__ASSIGNMENT__. Beginning with the first line of the entries below, quote each line until you reach and include the line with "281x176 pixels.".

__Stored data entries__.
——
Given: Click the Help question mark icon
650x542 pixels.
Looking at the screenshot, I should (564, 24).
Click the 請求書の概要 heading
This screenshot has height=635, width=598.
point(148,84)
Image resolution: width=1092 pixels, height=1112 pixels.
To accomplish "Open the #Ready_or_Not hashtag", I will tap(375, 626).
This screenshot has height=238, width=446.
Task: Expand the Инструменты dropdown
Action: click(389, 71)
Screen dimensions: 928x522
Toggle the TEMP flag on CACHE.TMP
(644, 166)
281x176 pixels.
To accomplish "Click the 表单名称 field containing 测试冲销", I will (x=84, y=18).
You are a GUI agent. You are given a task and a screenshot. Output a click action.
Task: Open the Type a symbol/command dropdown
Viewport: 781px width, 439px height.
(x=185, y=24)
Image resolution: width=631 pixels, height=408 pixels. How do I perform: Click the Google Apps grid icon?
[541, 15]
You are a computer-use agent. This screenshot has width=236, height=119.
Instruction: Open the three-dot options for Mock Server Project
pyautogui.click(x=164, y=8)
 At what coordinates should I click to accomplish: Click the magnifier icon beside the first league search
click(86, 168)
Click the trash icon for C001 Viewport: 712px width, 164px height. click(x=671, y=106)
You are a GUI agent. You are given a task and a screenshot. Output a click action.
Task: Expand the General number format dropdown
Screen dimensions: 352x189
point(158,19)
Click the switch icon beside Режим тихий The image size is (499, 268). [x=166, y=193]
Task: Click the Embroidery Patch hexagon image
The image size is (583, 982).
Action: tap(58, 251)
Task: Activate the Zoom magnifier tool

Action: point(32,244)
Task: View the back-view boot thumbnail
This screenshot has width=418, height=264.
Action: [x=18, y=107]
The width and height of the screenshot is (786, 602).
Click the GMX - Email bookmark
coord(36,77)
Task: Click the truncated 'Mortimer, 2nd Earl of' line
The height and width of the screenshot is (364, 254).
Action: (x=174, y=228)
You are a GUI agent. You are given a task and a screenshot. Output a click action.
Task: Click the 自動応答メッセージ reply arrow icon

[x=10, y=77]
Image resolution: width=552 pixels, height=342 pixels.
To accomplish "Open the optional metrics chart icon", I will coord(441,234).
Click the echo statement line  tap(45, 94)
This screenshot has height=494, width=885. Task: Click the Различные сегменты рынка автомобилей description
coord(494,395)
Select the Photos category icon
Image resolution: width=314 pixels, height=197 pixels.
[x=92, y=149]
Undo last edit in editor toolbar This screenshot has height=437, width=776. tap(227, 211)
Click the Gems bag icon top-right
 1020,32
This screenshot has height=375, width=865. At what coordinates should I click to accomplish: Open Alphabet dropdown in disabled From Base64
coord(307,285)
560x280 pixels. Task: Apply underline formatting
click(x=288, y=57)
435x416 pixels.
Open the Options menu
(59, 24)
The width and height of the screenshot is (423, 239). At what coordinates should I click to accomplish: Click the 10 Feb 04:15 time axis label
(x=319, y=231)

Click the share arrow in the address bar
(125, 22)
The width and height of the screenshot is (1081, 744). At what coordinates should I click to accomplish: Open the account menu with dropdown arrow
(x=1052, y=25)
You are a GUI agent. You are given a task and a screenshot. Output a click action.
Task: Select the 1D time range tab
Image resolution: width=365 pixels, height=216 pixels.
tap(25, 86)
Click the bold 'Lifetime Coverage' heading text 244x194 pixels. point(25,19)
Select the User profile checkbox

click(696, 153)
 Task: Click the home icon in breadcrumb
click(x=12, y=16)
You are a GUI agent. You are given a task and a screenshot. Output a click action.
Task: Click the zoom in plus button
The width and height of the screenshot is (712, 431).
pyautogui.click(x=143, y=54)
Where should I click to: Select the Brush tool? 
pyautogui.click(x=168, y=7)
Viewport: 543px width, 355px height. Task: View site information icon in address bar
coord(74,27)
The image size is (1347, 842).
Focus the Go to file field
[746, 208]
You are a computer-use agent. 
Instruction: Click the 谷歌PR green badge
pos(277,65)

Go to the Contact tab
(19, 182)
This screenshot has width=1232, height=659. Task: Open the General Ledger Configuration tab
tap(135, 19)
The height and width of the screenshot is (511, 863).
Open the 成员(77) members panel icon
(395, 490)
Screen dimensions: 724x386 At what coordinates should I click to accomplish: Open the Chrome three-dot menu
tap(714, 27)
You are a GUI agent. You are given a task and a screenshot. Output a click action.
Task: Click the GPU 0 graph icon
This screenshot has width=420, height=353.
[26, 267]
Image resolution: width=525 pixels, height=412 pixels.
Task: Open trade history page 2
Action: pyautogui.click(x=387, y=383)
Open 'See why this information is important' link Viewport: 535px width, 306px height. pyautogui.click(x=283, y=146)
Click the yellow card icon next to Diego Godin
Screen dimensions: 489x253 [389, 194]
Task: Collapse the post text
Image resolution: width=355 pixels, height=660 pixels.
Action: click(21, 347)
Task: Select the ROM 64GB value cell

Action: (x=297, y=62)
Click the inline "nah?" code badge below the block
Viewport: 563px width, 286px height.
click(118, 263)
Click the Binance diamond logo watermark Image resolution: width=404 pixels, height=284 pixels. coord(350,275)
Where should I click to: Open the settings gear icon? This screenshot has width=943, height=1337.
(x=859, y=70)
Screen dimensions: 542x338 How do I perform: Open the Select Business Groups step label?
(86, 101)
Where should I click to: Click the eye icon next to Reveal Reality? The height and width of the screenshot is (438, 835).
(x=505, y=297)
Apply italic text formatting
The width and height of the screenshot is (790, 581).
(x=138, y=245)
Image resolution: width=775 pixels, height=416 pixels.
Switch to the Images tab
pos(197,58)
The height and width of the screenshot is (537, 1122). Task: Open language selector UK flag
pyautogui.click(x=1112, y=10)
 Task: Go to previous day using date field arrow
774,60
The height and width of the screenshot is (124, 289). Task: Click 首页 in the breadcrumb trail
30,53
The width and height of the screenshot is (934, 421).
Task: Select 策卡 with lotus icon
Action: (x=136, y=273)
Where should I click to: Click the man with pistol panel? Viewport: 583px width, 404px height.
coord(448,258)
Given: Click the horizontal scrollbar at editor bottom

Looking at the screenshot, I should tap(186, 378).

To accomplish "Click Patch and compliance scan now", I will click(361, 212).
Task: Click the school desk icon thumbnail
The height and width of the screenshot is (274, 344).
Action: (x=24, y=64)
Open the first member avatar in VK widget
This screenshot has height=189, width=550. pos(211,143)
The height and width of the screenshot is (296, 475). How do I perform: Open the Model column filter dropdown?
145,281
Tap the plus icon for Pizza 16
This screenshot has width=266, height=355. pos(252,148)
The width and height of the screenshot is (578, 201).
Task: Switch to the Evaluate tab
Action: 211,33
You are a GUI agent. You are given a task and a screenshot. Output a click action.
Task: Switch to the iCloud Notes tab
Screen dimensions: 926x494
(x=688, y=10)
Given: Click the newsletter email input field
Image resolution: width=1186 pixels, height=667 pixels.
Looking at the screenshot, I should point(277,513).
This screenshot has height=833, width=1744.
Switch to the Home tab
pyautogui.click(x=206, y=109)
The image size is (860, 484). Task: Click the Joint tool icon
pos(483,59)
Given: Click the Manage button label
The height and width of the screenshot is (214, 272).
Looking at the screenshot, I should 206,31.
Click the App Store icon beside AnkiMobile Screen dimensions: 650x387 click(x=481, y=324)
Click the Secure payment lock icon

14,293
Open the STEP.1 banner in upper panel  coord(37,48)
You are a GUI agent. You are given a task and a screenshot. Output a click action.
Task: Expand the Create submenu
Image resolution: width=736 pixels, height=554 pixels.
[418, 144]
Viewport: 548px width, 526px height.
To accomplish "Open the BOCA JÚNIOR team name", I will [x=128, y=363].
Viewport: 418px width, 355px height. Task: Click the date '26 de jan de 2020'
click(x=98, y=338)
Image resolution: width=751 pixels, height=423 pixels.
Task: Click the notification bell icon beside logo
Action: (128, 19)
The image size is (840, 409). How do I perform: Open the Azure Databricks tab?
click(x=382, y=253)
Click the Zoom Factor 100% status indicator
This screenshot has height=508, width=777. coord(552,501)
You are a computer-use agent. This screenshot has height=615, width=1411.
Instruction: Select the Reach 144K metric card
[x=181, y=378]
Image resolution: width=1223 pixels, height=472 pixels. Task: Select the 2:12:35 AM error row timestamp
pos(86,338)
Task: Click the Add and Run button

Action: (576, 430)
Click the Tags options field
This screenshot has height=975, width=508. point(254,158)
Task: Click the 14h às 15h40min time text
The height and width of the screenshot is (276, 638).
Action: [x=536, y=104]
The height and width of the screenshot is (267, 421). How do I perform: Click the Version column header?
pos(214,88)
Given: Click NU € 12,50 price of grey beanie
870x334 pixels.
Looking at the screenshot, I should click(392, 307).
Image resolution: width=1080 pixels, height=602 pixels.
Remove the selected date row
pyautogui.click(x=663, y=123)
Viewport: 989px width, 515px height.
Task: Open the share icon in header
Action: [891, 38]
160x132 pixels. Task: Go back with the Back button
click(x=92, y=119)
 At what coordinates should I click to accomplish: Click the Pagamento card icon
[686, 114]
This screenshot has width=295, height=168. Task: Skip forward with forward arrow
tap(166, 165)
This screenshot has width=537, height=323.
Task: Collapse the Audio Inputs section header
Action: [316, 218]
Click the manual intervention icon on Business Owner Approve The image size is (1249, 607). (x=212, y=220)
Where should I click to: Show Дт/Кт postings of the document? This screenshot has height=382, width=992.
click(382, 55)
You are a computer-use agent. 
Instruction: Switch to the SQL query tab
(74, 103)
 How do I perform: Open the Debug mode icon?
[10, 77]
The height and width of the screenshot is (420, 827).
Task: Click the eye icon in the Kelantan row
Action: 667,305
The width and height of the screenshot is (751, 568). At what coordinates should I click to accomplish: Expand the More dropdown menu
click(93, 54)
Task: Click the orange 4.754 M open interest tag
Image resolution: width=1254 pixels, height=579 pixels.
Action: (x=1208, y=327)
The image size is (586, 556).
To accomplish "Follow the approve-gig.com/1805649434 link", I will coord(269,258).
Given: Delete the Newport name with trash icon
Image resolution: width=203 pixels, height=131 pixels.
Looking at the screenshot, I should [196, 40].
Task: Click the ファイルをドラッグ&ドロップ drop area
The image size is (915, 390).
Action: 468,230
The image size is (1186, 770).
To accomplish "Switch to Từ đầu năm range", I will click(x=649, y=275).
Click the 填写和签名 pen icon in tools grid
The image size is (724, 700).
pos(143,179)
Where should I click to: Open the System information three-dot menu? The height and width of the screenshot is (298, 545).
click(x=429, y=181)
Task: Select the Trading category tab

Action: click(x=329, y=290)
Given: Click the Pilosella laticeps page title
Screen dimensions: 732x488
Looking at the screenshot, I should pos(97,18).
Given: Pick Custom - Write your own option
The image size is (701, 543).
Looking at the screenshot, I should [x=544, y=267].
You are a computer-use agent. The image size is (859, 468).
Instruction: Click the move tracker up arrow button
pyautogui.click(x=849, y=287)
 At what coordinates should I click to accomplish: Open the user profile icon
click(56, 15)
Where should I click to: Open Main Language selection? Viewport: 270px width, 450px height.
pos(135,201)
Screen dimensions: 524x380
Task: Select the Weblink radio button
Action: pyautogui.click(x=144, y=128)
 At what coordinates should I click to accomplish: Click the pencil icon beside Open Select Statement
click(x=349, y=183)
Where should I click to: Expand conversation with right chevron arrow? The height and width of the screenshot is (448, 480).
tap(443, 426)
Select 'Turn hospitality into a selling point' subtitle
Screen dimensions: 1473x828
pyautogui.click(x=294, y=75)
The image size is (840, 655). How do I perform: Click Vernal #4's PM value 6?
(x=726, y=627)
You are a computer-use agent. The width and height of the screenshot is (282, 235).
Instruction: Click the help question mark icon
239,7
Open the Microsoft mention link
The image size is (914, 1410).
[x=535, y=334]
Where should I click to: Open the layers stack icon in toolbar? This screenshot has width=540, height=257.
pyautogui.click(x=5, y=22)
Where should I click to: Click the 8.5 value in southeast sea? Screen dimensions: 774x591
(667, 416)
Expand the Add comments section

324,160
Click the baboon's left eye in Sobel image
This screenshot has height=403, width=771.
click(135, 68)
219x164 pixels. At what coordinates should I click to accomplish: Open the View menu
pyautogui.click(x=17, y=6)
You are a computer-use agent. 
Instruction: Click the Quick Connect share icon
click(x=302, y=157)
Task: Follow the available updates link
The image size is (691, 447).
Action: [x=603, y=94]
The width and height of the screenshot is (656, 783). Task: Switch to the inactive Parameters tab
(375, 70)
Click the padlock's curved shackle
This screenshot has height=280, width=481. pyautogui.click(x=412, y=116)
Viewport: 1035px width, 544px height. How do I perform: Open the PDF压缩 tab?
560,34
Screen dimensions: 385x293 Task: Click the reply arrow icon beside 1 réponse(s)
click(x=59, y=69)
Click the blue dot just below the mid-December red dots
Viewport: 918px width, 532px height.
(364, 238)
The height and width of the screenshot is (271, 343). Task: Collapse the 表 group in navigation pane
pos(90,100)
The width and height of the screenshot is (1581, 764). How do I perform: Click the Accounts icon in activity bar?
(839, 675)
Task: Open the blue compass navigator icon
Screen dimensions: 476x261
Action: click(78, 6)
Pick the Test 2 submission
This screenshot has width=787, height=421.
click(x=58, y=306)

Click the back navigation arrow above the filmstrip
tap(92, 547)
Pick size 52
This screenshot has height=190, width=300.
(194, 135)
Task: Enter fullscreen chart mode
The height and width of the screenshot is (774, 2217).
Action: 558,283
——
__TASK RESPONSE__.
Given: Click the Help question mark icon
650x542 pixels.
Looking at the screenshot, I should (564, 24).
Click the 請求書の概要 heading
This screenshot has height=635, width=598.
point(148,84)
Image resolution: width=1092 pixels, height=1112 pixels.
To accomplish "Open the #Ready_or_Not hashtag", I will tap(375, 626).
This screenshot has height=238, width=446.
Task: Expand the Инструменты dropdown
Action: click(389, 71)
Screen dimensions: 928x522
Toggle the TEMP flag on CACHE.TMP
(644, 166)
281x176 pixels.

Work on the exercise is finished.